Format the items from the line containing "Given: Click the search magnifier icon" through the line containing "Action: [166, 177]", both ends included, as a Markdown table with a Row column numbering each line and a Text column holding the line. Leave out blank lines.
======== DATA EXTRACT ========
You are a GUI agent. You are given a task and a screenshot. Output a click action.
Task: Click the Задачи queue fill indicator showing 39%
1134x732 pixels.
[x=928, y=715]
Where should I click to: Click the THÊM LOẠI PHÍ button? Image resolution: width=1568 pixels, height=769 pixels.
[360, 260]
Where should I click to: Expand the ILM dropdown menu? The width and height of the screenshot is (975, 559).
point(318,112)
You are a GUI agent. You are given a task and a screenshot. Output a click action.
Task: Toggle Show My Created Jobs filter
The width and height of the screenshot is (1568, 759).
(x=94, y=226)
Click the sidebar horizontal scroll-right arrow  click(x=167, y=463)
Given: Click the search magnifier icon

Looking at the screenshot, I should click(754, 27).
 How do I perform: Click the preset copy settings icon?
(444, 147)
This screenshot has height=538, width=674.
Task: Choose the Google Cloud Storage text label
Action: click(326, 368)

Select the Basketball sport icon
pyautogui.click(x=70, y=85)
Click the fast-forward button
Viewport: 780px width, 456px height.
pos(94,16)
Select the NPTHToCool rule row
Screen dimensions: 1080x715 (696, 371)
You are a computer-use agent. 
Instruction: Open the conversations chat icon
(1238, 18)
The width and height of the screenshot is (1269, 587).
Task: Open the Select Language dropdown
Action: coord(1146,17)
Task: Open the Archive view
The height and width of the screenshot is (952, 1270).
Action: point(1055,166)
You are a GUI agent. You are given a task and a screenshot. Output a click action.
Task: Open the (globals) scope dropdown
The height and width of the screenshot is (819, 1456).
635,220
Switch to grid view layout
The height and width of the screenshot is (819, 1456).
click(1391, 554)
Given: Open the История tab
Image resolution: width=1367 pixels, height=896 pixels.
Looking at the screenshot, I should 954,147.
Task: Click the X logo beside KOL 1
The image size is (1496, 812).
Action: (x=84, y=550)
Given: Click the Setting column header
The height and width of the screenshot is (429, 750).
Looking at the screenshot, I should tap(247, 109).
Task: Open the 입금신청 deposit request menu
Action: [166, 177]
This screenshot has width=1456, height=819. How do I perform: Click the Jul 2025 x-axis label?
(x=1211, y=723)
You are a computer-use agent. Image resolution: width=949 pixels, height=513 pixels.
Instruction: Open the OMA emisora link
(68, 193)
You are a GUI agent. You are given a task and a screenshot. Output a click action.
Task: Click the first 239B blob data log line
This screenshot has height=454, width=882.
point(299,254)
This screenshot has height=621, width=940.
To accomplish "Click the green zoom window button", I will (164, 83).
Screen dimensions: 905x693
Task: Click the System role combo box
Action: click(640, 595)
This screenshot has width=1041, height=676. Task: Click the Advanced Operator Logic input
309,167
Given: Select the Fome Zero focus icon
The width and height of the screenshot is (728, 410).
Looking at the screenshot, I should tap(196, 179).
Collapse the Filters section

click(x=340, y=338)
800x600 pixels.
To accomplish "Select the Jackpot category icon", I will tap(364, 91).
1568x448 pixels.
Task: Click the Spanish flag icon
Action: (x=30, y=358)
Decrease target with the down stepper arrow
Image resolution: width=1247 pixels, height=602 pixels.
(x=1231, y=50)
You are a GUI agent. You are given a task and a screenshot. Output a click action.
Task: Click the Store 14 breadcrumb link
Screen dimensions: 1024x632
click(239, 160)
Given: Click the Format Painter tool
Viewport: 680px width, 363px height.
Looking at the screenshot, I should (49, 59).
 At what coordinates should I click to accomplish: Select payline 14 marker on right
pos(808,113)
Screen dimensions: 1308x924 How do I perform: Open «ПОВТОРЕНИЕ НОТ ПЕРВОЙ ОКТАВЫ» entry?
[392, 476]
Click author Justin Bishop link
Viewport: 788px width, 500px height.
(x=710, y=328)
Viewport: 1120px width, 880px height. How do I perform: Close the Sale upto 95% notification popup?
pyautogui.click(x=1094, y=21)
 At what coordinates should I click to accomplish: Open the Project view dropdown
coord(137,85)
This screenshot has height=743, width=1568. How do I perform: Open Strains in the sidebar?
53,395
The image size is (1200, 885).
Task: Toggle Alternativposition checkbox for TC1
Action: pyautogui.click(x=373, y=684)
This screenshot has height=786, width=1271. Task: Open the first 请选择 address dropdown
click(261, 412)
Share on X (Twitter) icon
========
- SOLUTION FOR THIS EXERCISE:
| Row | Text |
|---|---|
| 1 | Given: Click the search magnifier icon |
| 2 | Looking at the screenshot, I should click(754, 27). |
| 3 |  How do I perform: Click the preset copy settings icon? |
| 4 | (444, 147) |
| 5 | This screenshot has height=538, width=674. |
| 6 | Task: Choose the Google Cloud Storage text label |
| 7 | Action: click(326, 368) |
| 8 | Select the Basketball sport icon |
| 9 | pyautogui.click(x=70, y=85) |
| 10 | Click the fast-forward button |
| 11 | Viewport: 780px width, 456px height. |
| 12 | pos(94,16) |
| 13 | Select the NPTHToCool rule row |
| 14 | Screen dimensions: 1080x715 (696, 371) |
| 15 | You are a computer-use agent.  |
| 16 | Instruction: Open the conversations chat icon |
| 17 | (1238, 18) |
| 18 | The width and height of the screenshot is (1269, 587). |
| 19 | Task: Open the Select Language dropdown |
| 20 | Action: coord(1146,17) |
| 21 | Task: Open the Archive view |
| 22 | The height and width of the screenshot is (952, 1270). |
| 23 | Action: point(1055,166) |
| 24 | You are a GUI agent. You are given a task and a screenshot. Output a click action. |
| 25 | Task: Open the (globals) scope dropdown |
| 26 | The height and width of the screenshot is (819, 1456). |
| 27 | 635,220 |
| 28 | Switch to grid view layout |
| 29 | The height and width of the screenshot is (819, 1456). |
| 30 | click(1391, 554) |
| 31 | Given: Open the История tab |
| 32 | Image resolution: width=1367 pixels, height=896 pixels. |
| 33 | Looking at the screenshot, I should 954,147. |
| 34 | Task: Click the X logo beside KOL 1 |
| 35 | The image size is (1496, 812). |
| 36 | Action: (x=84, y=550) |
| 37 | Given: Click the Setting column header |
| 38 | The height and width of the screenshot is (429, 750). |
| 39 | Looking at the screenshot, I should tap(247, 109). |
| 40 | Task: Open the 입금신청 deposit request menu |
| 41 | Action: [166, 177] |